Valencia caught his first break July 10 when he pleaded guilty to criminal possession of a weapon. Judge Villegas in turn granted Valencia youthful offender status — which seals a defendant’s criminal record after the completion of a sentence.

A bullet struck Kayla Maher on one side of her chin and passed through the other side. (FACEBOOK)

Under New York law, a judge has the discretion to grant the designation to teens between the age of 16 and 19 who haven’t been convicted of a felony.

The same day he pleaded guilty in the Bronx, Valencia was arrested by New Rochelle cops on menacing charges for threats he had made against his dad in May.

Last Wednesday, Villegas sentenced Valencia to probation against the objections of Bronx prosecutors, who wanted him to receive prison time.

“This is a bad guy and a known drug dealer,” a law enforcement source said. “He has not shown any reason why he deserves youthful offender status. It’s not about the cop — this guy was going to shoot someone.”

Patrick Lynch, president of the Patrolmen’s Benevolent Association, the city’s largest police union, said he could not believe that Villegas set Valencia free.

Cops also recovered a firearm from the scene. ANGUS MORDANT/FOR NEW YORK DAILY NEWS)

“This is a terrible case where a clearly bad decision by a judge resulted in the shooting of Yonkers Police Officer Kayla Maher,” Lynch said in a statement.
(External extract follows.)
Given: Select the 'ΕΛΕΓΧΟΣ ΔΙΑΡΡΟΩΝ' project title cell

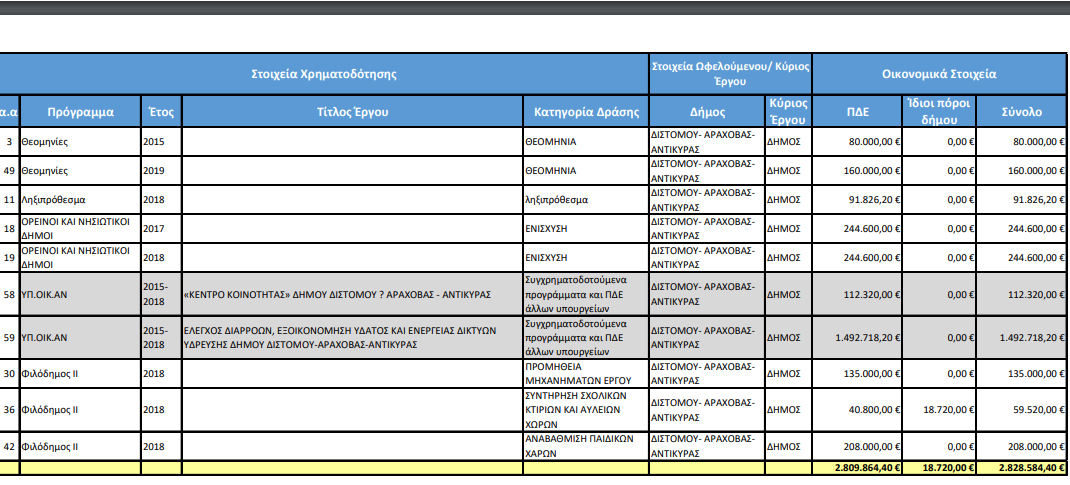Looking at the screenshot, I should click(352, 337).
“Valencia will be held accountable for the shooting of Police Officer Maher, and Judge Villegas must be held responsible for his extraordinarily poor judgment that put this obviously dangerous man back on the streets.”
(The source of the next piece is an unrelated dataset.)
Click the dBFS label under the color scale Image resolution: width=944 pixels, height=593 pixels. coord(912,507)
Villegas has been hearing criminal cases since 2004, when he was appointed an acting justice in Bronx Supreme Court. He was elected to a 14-year term as a full Bronx Supreme Court justice in 2008.
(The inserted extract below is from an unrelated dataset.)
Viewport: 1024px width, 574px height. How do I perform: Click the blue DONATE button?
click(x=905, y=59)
The judge declined to comment on Valencia’s sentence Tuesday. A spokesman for the state Office of Court Administration also declined to comment, stating that the case was sealed.

On Monday night, Maher and her partner had responded to a routine call to check on a car that seemed out of place in the residential neighborhood.

The gun battle stretched on for least 10 minutes. Photos show at least 48 shell casings under yellow ballistic markers.  (ANTHONY DELMUNDO/NEW YORK DAILY NEWS)

As the cops neared the car, one of the two men inside — believed to be Valencia — pulled out a pistol and started blasting, police sources said. The officers returned fire and shot Valencia.

“As many as five officers exchanged gunfire during this gunfight,” Yonkers Police Commissioner Charles Gardner said. “I don’t know specifically if Officer Maher was able to fire.”

The gun battle lasted at least 10 minutes. Photos show at least 48 shell casings under yellow ballistic markers. Cops recovered a .40-caliber Glock at the scene.

Valencia needed surgery after being shot in the exchange. He's in serious but stable condition, police said.

One of Valencia’s neighbors, who declined to give his name, said the suspect’s father works two jobs. The family is from Mexico, he said.

The younger Valencia dropped out of high school and “hangs around the wrong crowd.”

“He was always in trouble,” the neighbor said.

The other man in the car was identified by sources as Jerry Reyes, 22, of New Rochelle.